▶ **Görev 1**
Aşağıdaki nükleer santral yasası hakkındaki metne göre EGEÇEP, nükleer santrallerin hangi bakanlığın denetimi dışında tutulduğunu söylüyor?
▶ **Görev 2**
Aşağıdaki nükleer santral yasası hakkındaki metinde "Denetimsizlikle sağlıklı çevrede yaşam hakkı" sözleriyle başlayan paragrafı, ana bilgilerini koruyarak daha kısa biçimde yeniden yaz.
▶ **Görev 3**
Aşağıdaki nükleer santral yasası hakkındaki metni kaldığı yerden devam ettir.

Sezer'e Çernobil nükleer felaketinin sonuçlarını, Türkiye'nin yenilenebilir enerji potansiyelini anımsatan EGEÇEP, tam adı "Nükleer Güç Santrallarının Kurulması ve İşletilmesi ile Enerji Satışına İlişkin Kanun" olan yasanın ihlal ettiği hakları, ilkeleri ve Anayasa maddelerini şöyle açıkladı.
Denetimsizlikle sağlıklı çevrede yaşam hakkı ihlal ediliyor: EGEÇEP, çevre sağlığı ve çevrenin kirlenmesiyle doğrudan ilgili olan nükleer santrallerin, Çevre ve Orman Bakanlığı'nın denetiminin dışında tutulduğunu anımsatıyor. Bu haliyle uygulanırsa, "sağlıklı çevrede yaşama hakkı"nın ihlal edileceğini belirtiyor.

▶ **Verilen bilgiler**
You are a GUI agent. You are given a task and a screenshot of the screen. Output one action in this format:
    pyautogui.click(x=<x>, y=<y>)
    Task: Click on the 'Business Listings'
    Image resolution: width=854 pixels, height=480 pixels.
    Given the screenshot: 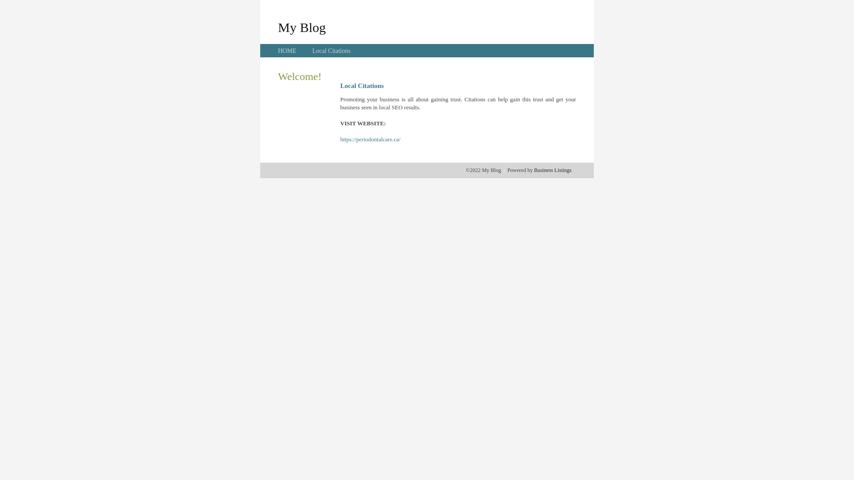 What is the action you would take?
    pyautogui.click(x=534, y=170)
    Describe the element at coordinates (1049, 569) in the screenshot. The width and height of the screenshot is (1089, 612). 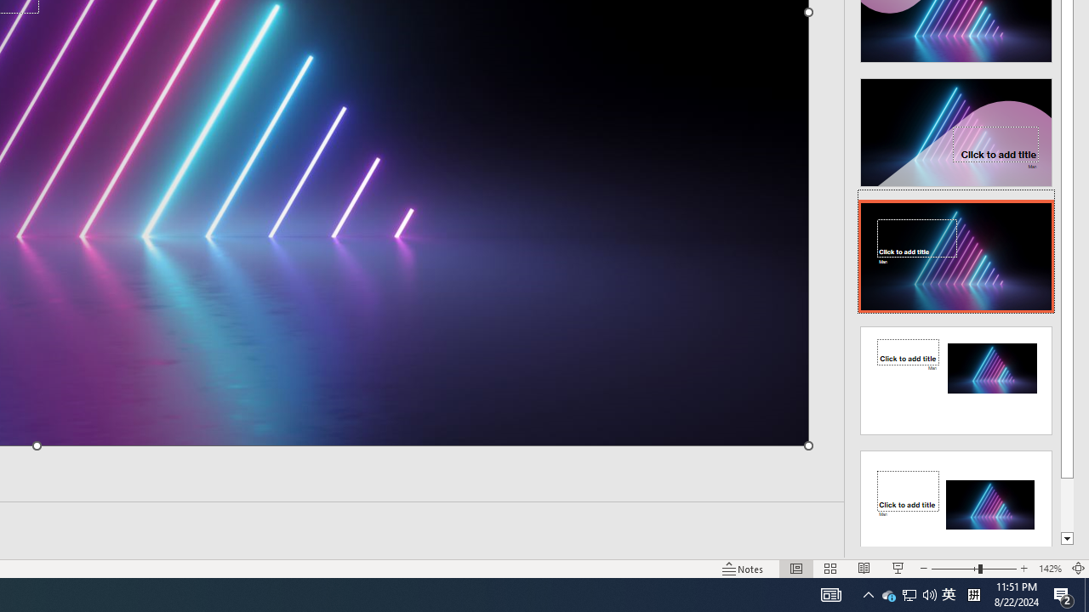
I see `'Zoom 142%'` at that location.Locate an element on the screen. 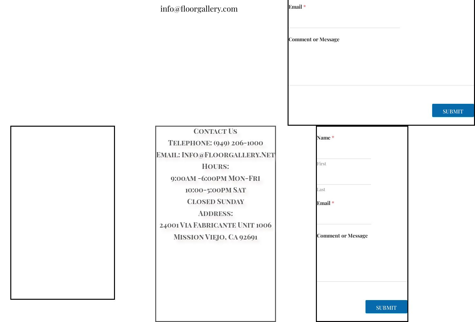 This screenshot has height=322, width=475. 'Closed Sunday' is located at coordinates (215, 200).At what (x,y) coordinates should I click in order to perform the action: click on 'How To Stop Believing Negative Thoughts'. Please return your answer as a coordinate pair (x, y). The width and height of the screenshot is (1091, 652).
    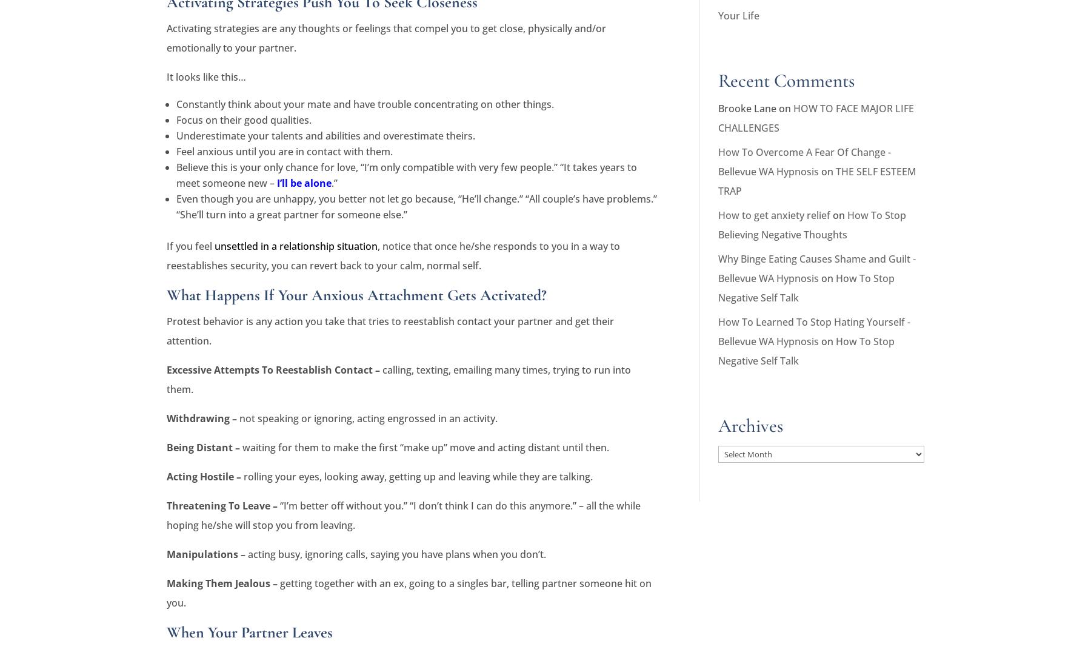
    Looking at the image, I should click on (812, 224).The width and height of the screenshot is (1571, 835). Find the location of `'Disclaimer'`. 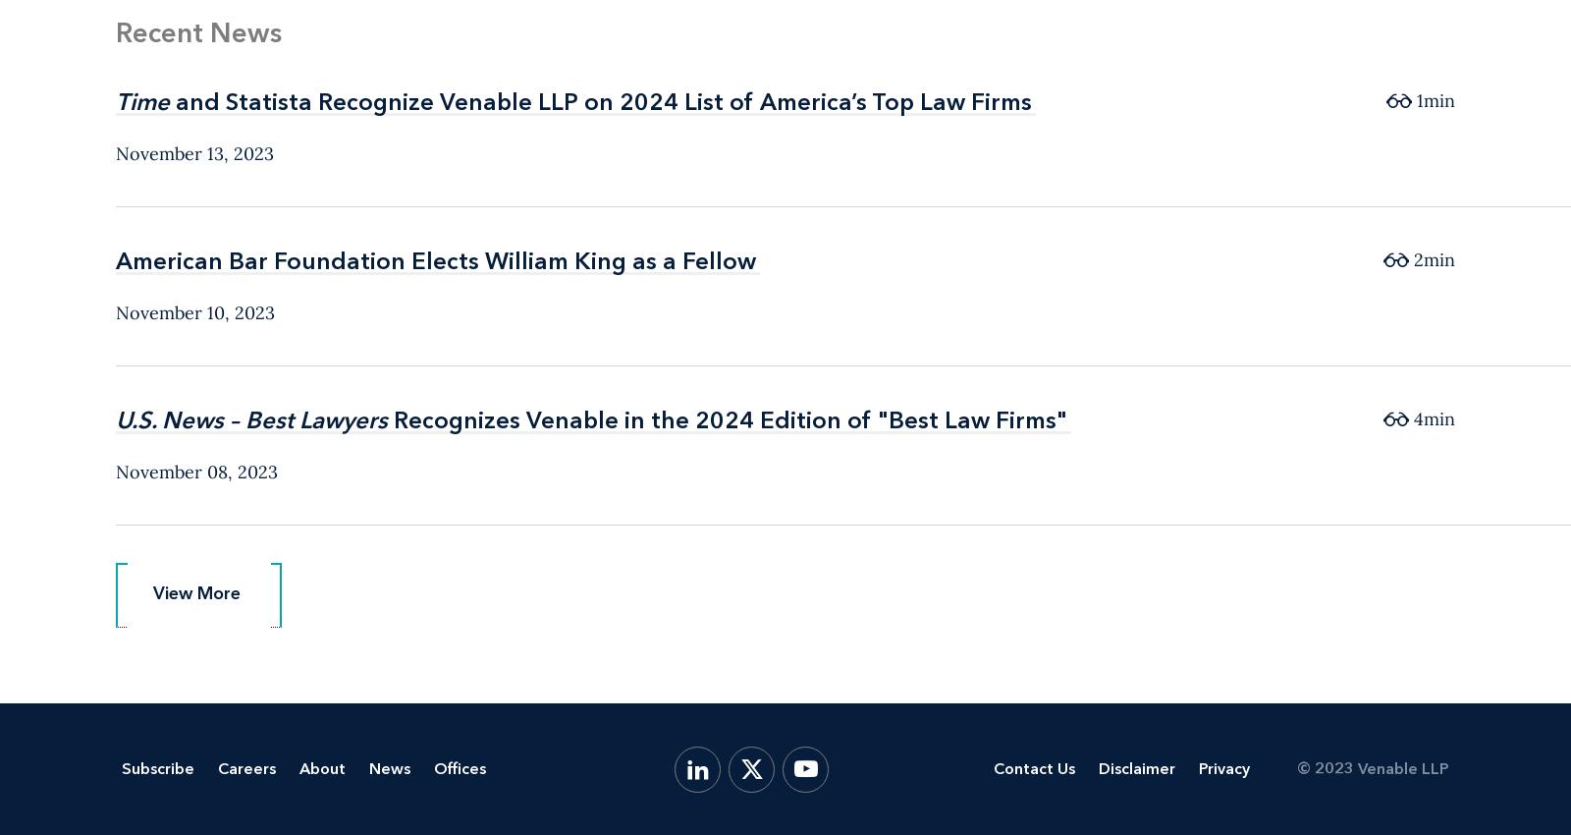

'Disclaimer' is located at coordinates (1137, 767).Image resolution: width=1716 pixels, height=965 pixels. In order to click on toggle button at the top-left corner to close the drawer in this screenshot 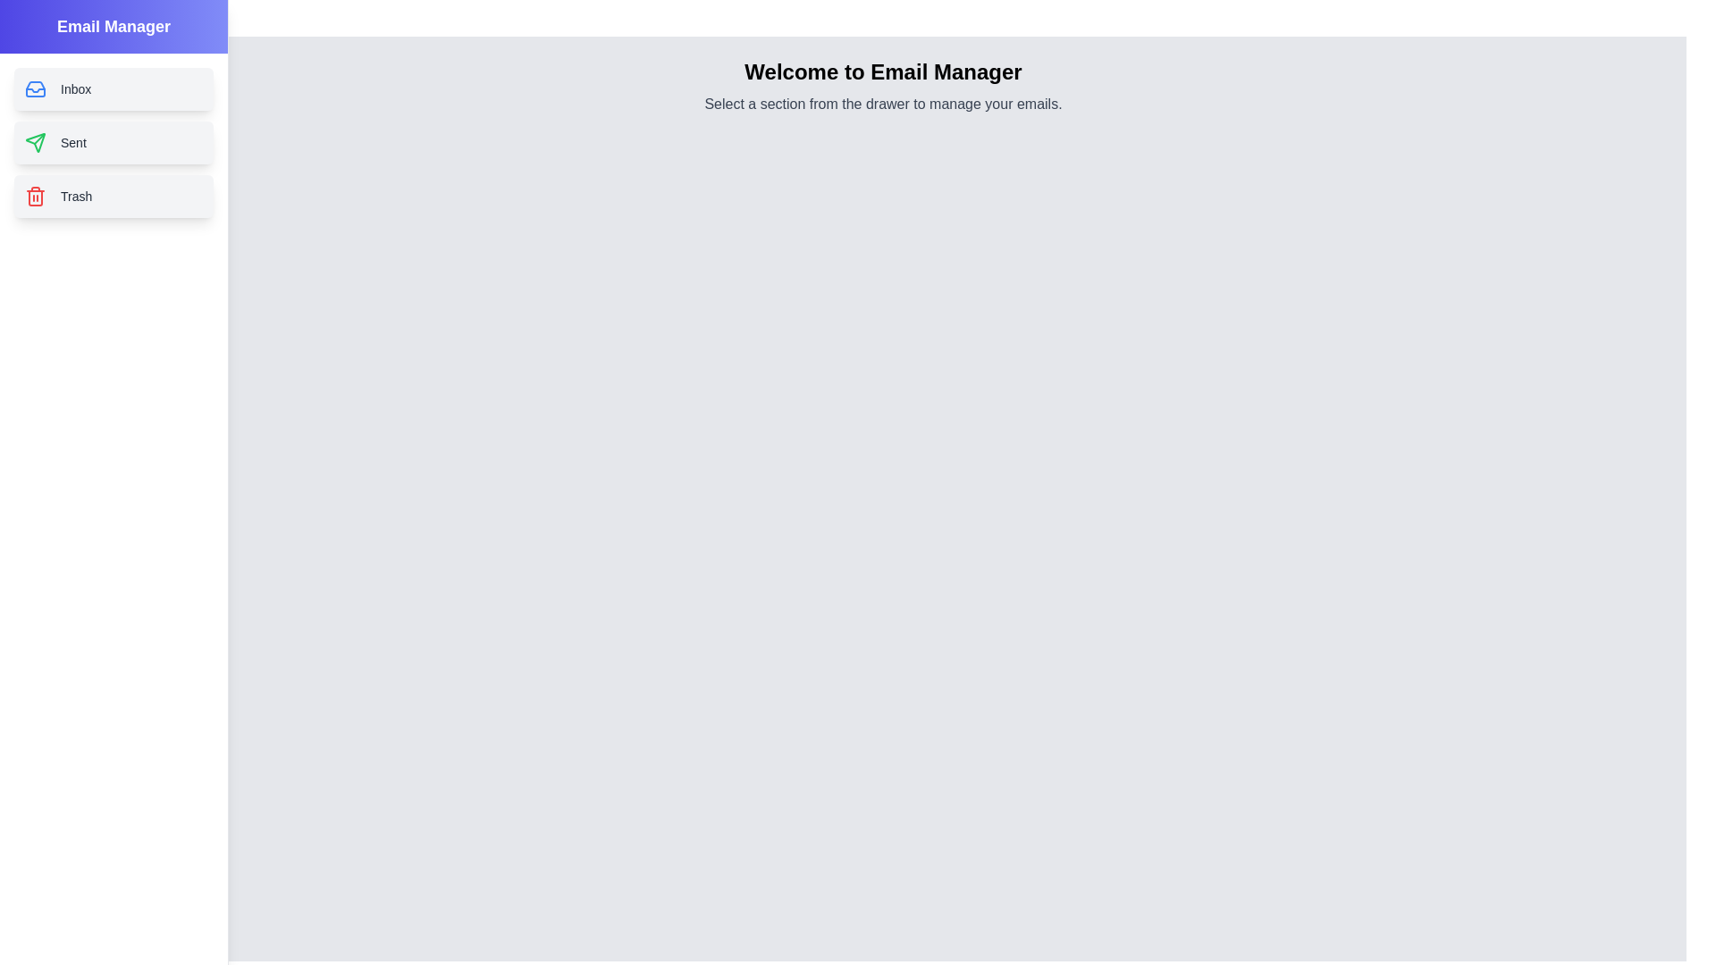, I will do `click(29, 30)`.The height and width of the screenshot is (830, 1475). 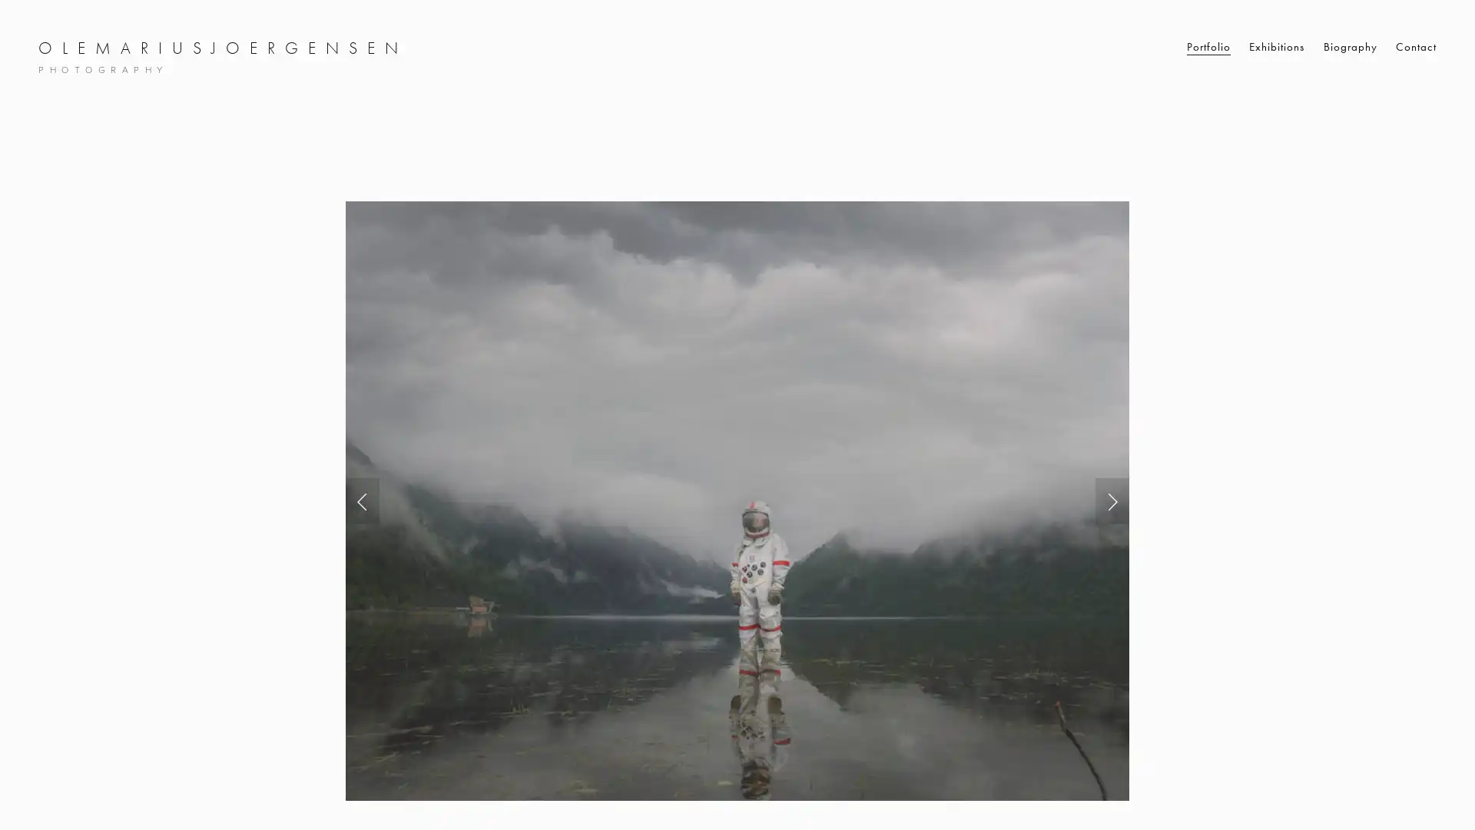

▶ **Beklenen çıktı 1**
Çevre ve Orman Bakanlığı'nın.

▶ **Beklenen çıktı 2**
EGEÇEP'e göre çevre sağlığı ve kirlilikle doğrudan ilgili olan nükleer santraller, Çevre ve Orman Bakanlığı'nın denetimi dışında bırakılıyor. Yasa bu haliyle uygulanırsa sağlıklı çevrede yaşama hakkı ihlal edilecek.

▶ **Beklenen çıktı 3**
Santral enerjisi zorla satılmak isteniyor: Yasanın 4. maddesinin nükleer güç santrallerinden üretilen elektrik enerjisine alım garantisi verdiğini belirten Platform, bunun halka zorla enerji satmak olduğunu, Anayasa'daki "demokratik, sosyal, hukuk devleti ilkesi"ne aykırı olduğunu bildiriyor.
Halkın katılımı ilkesi yok sayıldı: Nükleer güç santralleri çevre sağlığı ve canlı yaşamı için risk taşırken, santraller için Çevre Etki Değerlendirme incelemesinin yapılmadığını, santrallerin kurulması önerilen yörelerde halkın bilgilendirilmediği, ikna edilmediği ve onayının alınmadığını anımsatan EGEÇEP, Türkiye'nin uluslararası sözleşmeleri onaylayarak taahhüt ettiği halkın katılımı ilkesini ihlal ettiğini söylüyor.
"Termik santrale teşvik yaşam hakkının yok sayılması"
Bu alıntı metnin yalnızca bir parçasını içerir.